The whole thing is a transparent attempt by the fossil fuel industry to delay the renewable rollout for as long as possible, just so they can make a few more dollars. And the Coalition are ready and willing to do their bidding.

[–] Psiczar@aussie.zone 1 points 2 months ago

It’s ridiculous. We are absolutely in the drivers seat to be a world leader in renewable energy and out of touch politicians want us to invest hundreds of billions of dollars in nuclear power stations like it’s the 1950s and we don’t have any other alternative.

Like every other government project there will a cost blowout, and it will overrun so by 2040 we’ll have a handful of half built nuclear reactors and the budget will be a couple hundred billion in the red.

We don’t have the expertise to build or run nuclear power stations, so we would have to import all of that knowledge and expertise until we can skill up. More money.

We have the landmass and the coastline to support solar, wind and wave generation. It will be far less complex, cheaper to build/maintain, we’ll be able to diversify energy sources and there is no toxic byproduct.

The Liberals fucked the NBN, fingers crossed they don’t fuck our energy future as well.

[–] badcommandorfilename@lemmy.world 1 points 2 months ago

Have a look at this breakdown of the NEM.

The black parts are coal. The blue bars are gas.

[–] DavidDoesLemmy@aussie.zone 0 points 2 months ago (1 children)
[–] Zagorath@aussie.zone 0 points 2 months ago (1 children)

fwiw Sabine has a history of commenting outside of her area of expertise and having some very bad takes.

She's an astrophysicist. Listen to her closely when she's talking about what's going on in space. But her comments on other subjects such as climate, trans rights, and, yes, nuclear energy, should be taken as those of a random interested layperson. Maybe they're right from time to time, but they don't deserve any special consideration.

In that video, for example, she herself admits to ignoring the planning stage, and she's only talking about countries that already have large nuclear industries. Australia has no nuclear expertise to begin with, so it's guaranteed to take a lot longer for us than it does in places like Germany and America. And even then she ends up admitting it's at least twice as expensive as alternative options. She tries to downplay this by making a joke about astrophysics and orders of magnitude, but here on Earth that's a big difference, and that's in the best case.

Information -
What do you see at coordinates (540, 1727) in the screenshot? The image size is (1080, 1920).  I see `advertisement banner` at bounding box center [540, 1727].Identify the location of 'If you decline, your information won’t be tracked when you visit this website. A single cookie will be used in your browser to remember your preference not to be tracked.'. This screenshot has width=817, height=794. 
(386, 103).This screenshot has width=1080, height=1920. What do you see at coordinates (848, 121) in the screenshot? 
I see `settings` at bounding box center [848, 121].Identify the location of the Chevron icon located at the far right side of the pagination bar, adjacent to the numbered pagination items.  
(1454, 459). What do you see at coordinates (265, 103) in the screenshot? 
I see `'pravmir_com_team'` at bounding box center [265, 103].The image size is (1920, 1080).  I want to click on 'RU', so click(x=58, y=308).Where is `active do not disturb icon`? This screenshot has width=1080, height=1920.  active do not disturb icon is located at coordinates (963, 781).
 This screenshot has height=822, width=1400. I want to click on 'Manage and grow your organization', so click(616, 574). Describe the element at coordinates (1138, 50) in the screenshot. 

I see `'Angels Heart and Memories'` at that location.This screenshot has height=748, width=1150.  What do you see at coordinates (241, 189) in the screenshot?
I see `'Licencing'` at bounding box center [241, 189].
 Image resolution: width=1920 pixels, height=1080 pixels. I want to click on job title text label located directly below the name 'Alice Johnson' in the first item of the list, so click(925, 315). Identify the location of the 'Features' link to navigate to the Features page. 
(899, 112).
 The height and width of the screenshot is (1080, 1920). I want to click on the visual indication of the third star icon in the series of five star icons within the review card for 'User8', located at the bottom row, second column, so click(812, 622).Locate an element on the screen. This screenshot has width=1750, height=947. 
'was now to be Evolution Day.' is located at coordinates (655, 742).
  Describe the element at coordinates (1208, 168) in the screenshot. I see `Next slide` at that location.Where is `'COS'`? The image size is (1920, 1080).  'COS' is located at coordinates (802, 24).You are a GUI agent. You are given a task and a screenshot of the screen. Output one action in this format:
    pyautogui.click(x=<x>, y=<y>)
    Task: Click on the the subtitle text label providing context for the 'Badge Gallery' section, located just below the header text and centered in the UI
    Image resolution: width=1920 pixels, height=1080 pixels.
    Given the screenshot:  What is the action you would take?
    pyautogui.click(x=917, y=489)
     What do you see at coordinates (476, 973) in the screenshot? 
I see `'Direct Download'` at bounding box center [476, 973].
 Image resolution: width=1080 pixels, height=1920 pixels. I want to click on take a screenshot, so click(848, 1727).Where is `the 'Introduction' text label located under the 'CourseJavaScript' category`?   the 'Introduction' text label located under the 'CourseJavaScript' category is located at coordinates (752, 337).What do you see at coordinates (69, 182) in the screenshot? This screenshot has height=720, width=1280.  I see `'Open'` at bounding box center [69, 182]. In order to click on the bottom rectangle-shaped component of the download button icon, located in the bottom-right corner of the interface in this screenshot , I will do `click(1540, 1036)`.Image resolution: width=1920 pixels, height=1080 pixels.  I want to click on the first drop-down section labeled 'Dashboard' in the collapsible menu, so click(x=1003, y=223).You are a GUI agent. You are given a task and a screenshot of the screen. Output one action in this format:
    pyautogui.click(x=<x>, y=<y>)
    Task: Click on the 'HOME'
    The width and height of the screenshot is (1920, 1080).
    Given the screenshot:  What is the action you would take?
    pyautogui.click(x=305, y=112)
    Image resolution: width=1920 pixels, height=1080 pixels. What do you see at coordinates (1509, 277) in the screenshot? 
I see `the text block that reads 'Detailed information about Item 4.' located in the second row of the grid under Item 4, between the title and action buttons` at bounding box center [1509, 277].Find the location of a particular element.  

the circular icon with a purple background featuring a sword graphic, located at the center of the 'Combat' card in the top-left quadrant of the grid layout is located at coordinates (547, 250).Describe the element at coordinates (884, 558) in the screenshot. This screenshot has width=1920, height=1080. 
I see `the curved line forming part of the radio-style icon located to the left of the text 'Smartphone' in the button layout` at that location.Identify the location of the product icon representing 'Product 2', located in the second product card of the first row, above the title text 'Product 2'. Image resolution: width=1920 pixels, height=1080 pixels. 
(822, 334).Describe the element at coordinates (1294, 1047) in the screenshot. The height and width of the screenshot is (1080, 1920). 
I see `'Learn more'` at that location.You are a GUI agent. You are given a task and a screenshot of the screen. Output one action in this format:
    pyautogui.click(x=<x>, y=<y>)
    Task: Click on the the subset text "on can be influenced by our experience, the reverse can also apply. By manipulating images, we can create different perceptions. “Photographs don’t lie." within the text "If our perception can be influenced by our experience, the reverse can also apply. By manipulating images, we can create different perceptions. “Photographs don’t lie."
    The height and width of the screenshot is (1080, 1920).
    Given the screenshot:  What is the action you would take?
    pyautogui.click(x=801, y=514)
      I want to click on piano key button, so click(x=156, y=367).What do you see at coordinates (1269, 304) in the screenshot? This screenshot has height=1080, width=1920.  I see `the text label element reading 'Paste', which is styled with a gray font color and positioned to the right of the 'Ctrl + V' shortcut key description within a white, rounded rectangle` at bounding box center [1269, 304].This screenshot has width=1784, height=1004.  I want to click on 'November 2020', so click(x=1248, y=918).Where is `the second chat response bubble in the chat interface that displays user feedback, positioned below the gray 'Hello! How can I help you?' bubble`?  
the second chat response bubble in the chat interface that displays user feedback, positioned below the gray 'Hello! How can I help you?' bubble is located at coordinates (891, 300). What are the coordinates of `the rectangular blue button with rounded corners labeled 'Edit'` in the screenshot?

Work task A -
In the energy discussion thread, what field is Sabine said to work in?
Work task B -
Reproduce everything in the energy discussion thread from "[–] Psiczar@aussie.zone 1" down to "no toxic byproduct.".
Work task C -
Carry on the thread about nuclear power and renewable energy in Australia from the point where it stops.
The material has no connection to the energy discussion thread.

Answer area A -
Sabine is an astrophysicist.

Answer area B -
[–] Psiczar@aussie.zone 1 points 2 months ago

It’s ridiculous. We are absolutely in the drivers seat to be a world leader in renewable energy and out of touch politicians want us to invest hundreds of billions of dollars in nuclear power stations like it’s the 1950s and we don’t have any other alternative.

Like every other government project there will a cost blowout, and it will overrun so by 2040 we’ll have a handful of half built nuclear reactors and the budget will be a couple hundred billion in the red.

We don’t have the expertise to build or run nuclear power stations, so we would have to import all of that knowledge and expertise until we can skill up. More money.

We have the landmass and the coastline to support solar, wind and wave generation. It will be far less complex, cheaper to build/maintain, we’ll be able to diversify energy sources and there is no toxic byproduct.

Answer area C -
[–] DavidDoesLemmy@aussie.zone 0 points 2 months ago (1 children)

I think it's a well balanced and well researched video. I don't think she concludes that nuclear is a clear winner. And in our case it may not make sense. But both sides are guilty of cherry picking facts to fit their narrative.

The only reason I can think of to go nuclear is if renewables can't meet our power needs. I think it's a hard problem for the grid to manage distributed power generation in such varying amounts. Sometimes the sun doesn't shine and the wind doesn't blow enough. Can batteries fill the gaps? I hope so. But I wouldn't be opposed to a small bet on nuclear at the same time.

[–] ckent@urbanists.social 0 points 2 months ago (1 children)

@DavidDoesLemmy @Zagorath This type of “small bet” would cost 10x more than the same bet on batteries and grid upgrades. The nuclear option is nothing more than a massive carbon tax, except this time it’s a nuclear tax, and it’s funding the nuclear instead of reducing it.

Every time someone proposes to spend NBN levels of money, or multiples of NBNs, ask yourself what the coalition would say if they were against it.

[–] DavidDoesLemmy@aussie.zone 0 points 2 months ago (1 children)

I think you misunderstood me. The small bet I was referring to is not the coalition's plan. It would be more money to research next generation reactors.

[–] ckent@urbanists.social 2 points 2 months ago

@DavidDoesLemmy oh just research? I can't see any harm in running experiments if they're for thorium or fusion. But the real billions need to be spent now, on batteries & factories for batteries. We can be a big player exporting these ... this decade! If we had the courage.